— WHAT YOU WILL DO —
Please report how many of the lines below contain the string "layer", treating uppercase and lowercase as different, and give only the number.

— INPUT —
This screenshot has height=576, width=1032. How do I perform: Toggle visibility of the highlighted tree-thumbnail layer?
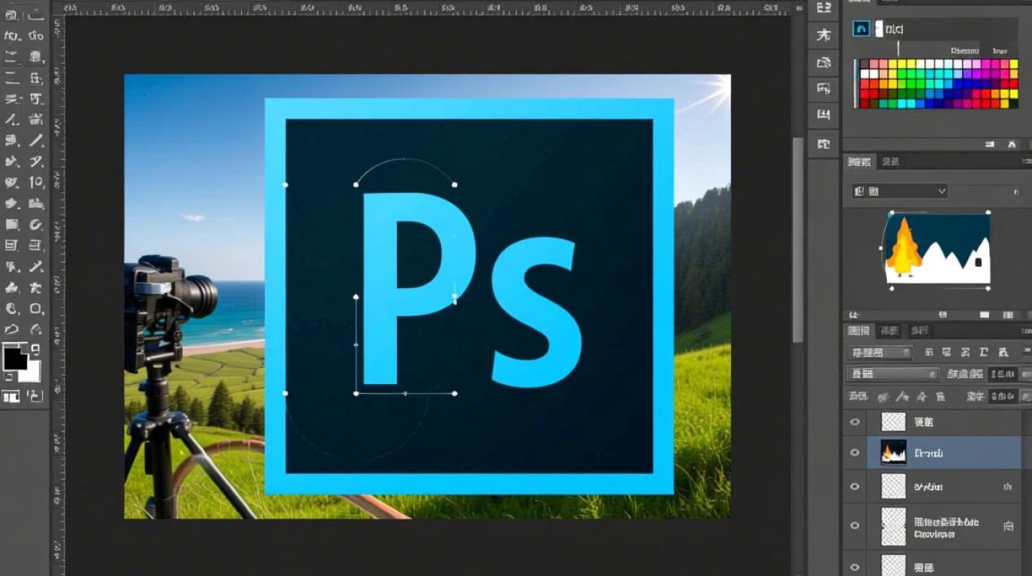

...

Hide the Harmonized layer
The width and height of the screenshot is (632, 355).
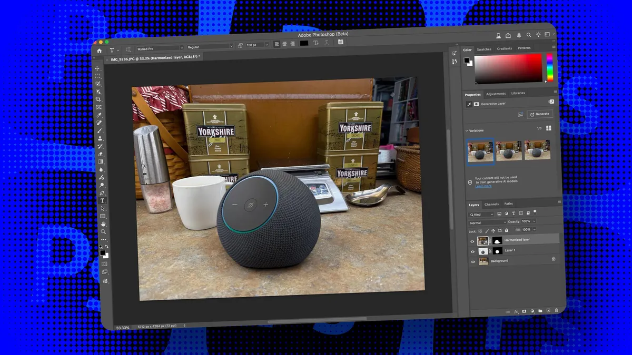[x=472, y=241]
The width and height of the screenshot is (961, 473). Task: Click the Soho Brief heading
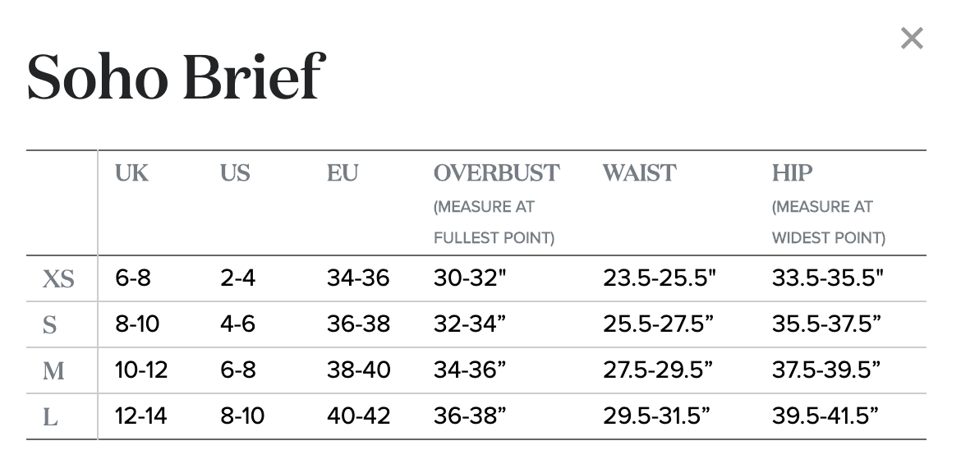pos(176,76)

* * *

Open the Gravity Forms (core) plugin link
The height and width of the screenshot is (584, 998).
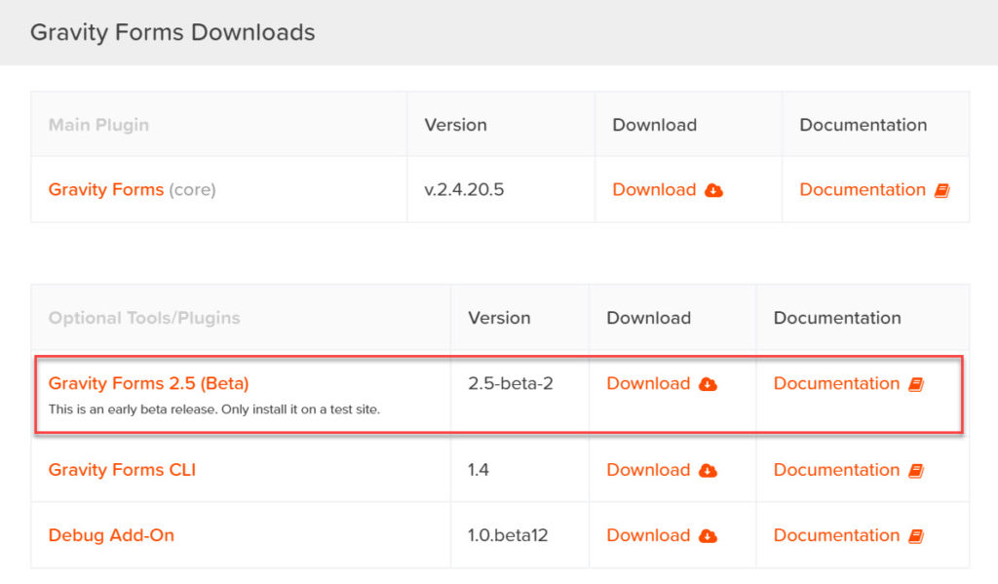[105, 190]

— SOLUTION —
2